What you will do: In this exercise, reproduce the whole listing exactly.

Data supplied:
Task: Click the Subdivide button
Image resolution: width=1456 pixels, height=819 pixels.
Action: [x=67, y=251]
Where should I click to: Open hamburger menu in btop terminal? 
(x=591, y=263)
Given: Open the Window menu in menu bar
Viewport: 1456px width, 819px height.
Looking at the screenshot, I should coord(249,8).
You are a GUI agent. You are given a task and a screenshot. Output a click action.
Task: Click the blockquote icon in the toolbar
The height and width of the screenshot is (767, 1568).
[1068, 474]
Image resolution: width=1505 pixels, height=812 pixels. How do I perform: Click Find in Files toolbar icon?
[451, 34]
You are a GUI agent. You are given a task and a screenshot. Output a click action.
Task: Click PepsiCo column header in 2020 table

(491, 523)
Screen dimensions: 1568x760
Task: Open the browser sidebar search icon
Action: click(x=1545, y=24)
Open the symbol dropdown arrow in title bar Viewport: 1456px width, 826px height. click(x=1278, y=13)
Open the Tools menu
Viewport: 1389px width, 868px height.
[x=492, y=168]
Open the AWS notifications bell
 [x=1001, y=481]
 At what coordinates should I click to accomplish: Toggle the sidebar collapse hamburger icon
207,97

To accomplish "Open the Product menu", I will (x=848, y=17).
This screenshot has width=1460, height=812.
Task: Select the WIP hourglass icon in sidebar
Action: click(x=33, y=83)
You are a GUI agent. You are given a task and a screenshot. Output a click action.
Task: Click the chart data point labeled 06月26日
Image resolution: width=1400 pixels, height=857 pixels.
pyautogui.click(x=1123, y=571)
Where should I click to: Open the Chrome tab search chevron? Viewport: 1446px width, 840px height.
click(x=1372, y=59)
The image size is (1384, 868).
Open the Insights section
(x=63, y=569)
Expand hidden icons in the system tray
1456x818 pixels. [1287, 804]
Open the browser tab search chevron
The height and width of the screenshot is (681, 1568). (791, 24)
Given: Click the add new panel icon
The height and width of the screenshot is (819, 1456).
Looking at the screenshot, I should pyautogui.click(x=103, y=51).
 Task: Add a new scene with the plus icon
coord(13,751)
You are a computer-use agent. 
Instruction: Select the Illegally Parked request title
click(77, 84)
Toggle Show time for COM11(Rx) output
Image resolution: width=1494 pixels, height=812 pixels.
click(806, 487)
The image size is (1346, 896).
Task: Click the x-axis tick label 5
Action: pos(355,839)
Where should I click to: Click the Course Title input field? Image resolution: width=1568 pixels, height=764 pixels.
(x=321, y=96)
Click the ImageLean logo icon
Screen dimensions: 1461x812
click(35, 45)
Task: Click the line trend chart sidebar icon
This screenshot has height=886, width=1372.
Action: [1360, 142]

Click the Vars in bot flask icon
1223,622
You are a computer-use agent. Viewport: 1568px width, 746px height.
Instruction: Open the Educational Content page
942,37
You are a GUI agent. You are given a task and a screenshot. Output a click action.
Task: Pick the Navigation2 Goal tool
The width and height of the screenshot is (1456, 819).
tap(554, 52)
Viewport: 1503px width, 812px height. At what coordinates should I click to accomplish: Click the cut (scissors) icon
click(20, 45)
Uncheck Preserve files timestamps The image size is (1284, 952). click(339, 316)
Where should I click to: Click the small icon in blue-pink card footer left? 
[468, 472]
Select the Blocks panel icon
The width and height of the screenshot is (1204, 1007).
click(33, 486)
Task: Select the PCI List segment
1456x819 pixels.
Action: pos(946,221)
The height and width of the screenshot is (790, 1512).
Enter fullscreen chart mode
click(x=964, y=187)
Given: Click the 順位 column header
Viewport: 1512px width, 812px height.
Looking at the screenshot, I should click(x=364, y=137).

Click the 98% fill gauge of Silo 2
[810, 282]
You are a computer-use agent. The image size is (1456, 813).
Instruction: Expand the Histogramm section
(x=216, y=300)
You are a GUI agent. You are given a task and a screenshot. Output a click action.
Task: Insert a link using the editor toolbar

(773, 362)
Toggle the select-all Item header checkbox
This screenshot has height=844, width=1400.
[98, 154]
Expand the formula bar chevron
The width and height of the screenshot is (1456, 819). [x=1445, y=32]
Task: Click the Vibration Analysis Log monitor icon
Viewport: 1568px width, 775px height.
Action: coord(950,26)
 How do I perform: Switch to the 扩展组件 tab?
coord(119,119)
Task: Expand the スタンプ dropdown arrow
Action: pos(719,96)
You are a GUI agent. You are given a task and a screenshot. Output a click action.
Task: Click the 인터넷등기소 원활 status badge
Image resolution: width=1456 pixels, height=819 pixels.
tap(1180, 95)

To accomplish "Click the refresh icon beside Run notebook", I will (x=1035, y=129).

Output of the exercise:
Task: Click the Subdivide button
Image resolution: width=1456 pixels, height=819 pixels.
Action: [x=67, y=251]
Where should I click to: Open hamburger menu in btop terminal? 
(x=591, y=263)
Given: Open the Window menu in menu bar
Viewport: 1456px width, 819px height.
Looking at the screenshot, I should coord(249,8).
You are a GUI agent. You are given a task and a screenshot. Output a click action.
Task: Click the blockquote icon in the toolbar
The height and width of the screenshot is (767, 1568).
[1068, 474]
Image resolution: width=1505 pixels, height=812 pixels. How do I perform: Click Find in Files toolbar icon?
[451, 34]
You are a GUI agent. You are given a task and a screenshot. Output a click action.
Task: Click PepsiCo column header in 2020 table

(491, 523)
Screen dimensions: 1568x760
Task: Open the browser sidebar search icon
Action: click(x=1545, y=24)
Open the symbol dropdown arrow in title bar Viewport: 1456px width, 826px height. click(x=1278, y=13)
Open the Tools menu
Viewport: 1389px width, 868px height.
[x=492, y=168]
Open the AWS notifications bell
 [x=1001, y=481]
 At what coordinates should I click to accomplish: Toggle the sidebar collapse hamburger icon
207,97

To accomplish "Open the Product menu", I will (x=848, y=17).
This screenshot has width=1460, height=812.
Task: Select the WIP hourglass icon in sidebar
Action: click(x=33, y=83)
You are a GUI agent. You are given a task and a screenshot. Output a click action.
Task: Click the chart data point labeled 06月26日
Image resolution: width=1400 pixels, height=857 pixels.
pyautogui.click(x=1123, y=571)
Where should I click to: Open the Chrome tab search chevron? Viewport: 1446px width, 840px height.
click(x=1372, y=59)
The image size is (1384, 868).
Open the Insights section
(x=63, y=569)
Expand hidden icons in the system tray
1456x818 pixels. [1287, 804]
Open the browser tab search chevron
The height and width of the screenshot is (681, 1568). (791, 24)
Given: Click the add new panel icon
The height and width of the screenshot is (819, 1456).
Looking at the screenshot, I should pyautogui.click(x=103, y=51).
 Task: Add a new scene with the plus icon
coord(13,751)
You are a computer-use agent. 
Instruction: Select the Illegally Parked request title
click(77, 84)
Toggle Show time for COM11(Rx) output
Image resolution: width=1494 pixels, height=812 pixels.
click(806, 487)
The image size is (1346, 896).
Task: Click the x-axis tick label 5
Action: pos(355,839)
Where should I click to: Click the Course Title input field? Image resolution: width=1568 pixels, height=764 pixels.
(x=321, y=96)
Click the ImageLean logo icon
Screen dimensions: 1461x812
click(35, 45)
Task: Click the line trend chart sidebar icon
This screenshot has height=886, width=1372.
Action: [1360, 142]

Click the Vars in bot flask icon
1223,622
You are a computer-use agent. Viewport: 1568px width, 746px height.
Instruction: Open the Educational Content page
942,37
You are a GUI agent. You are given a task and a screenshot. Output a click action.
Task: Pick the Navigation2 Goal tool
The width and height of the screenshot is (1456, 819).
tap(554, 52)
Viewport: 1503px width, 812px height. At what coordinates should I click to accomplish: Click the cut (scissors) icon
click(20, 45)
Uncheck Preserve files timestamps The image size is (1284, 952). click(339, 316)
Where should I click to: Click the small icon in blue-pink card footer left? 
[468, 472]
Select the Blocks panel icon
The width and height of the screenshot is (1204, 1007).
click(33, 486)
Task: Select the PCI List segment
1456x819 pixels.
Action: pos(946,221)
The height and width of the screenshot is (790, 1512).
Enter fullscreen chart mode
click(x=964, y=187)
Given: Click the 順位 column header
Viewport: 1512px width, 812px height.
Looking at the screenshot, I should click(x=364, y=137).

Click the 98% fill gauge of Silo 2
[810, 282]
You are a computer-use agent. The image size is (1456, 813).
Instruction: Expand the Histogramm section
(x=216, y=300)
You are a GUI agent. You are given a task and a screenshot. Output a click action.
Task: Insert a link using the editor toolbar

(773, 362)
Toggle the select-all Item header checkbox
This screenshot has height=844, width=1400.
[98, 154]
Expand the formula bar chevron
The width and height of the screenshot is (1456, 819). [x=1445, y=32]
Task: Click the Vibration Analysis Log monitor icon
Viewport: 1568px width, 775px height.
Action: coord(950,26)
 How do I perform: Switch to the 扩展组件 tab?
coord(119,119)
Task: Expand the スタンプ dropdown arrow
Action: pos(719,96)
You are a GUI agent. You are given a task and a screenshot. Output a click action.
Task: Click the 인터넷등기소 원활 status badge
Image resolution: width=1456 pixels, height=819 pixels.
tap(1180, 95)

To accomplish "Click the refresh icon beside Run notebook", I will (x=1035, y=129).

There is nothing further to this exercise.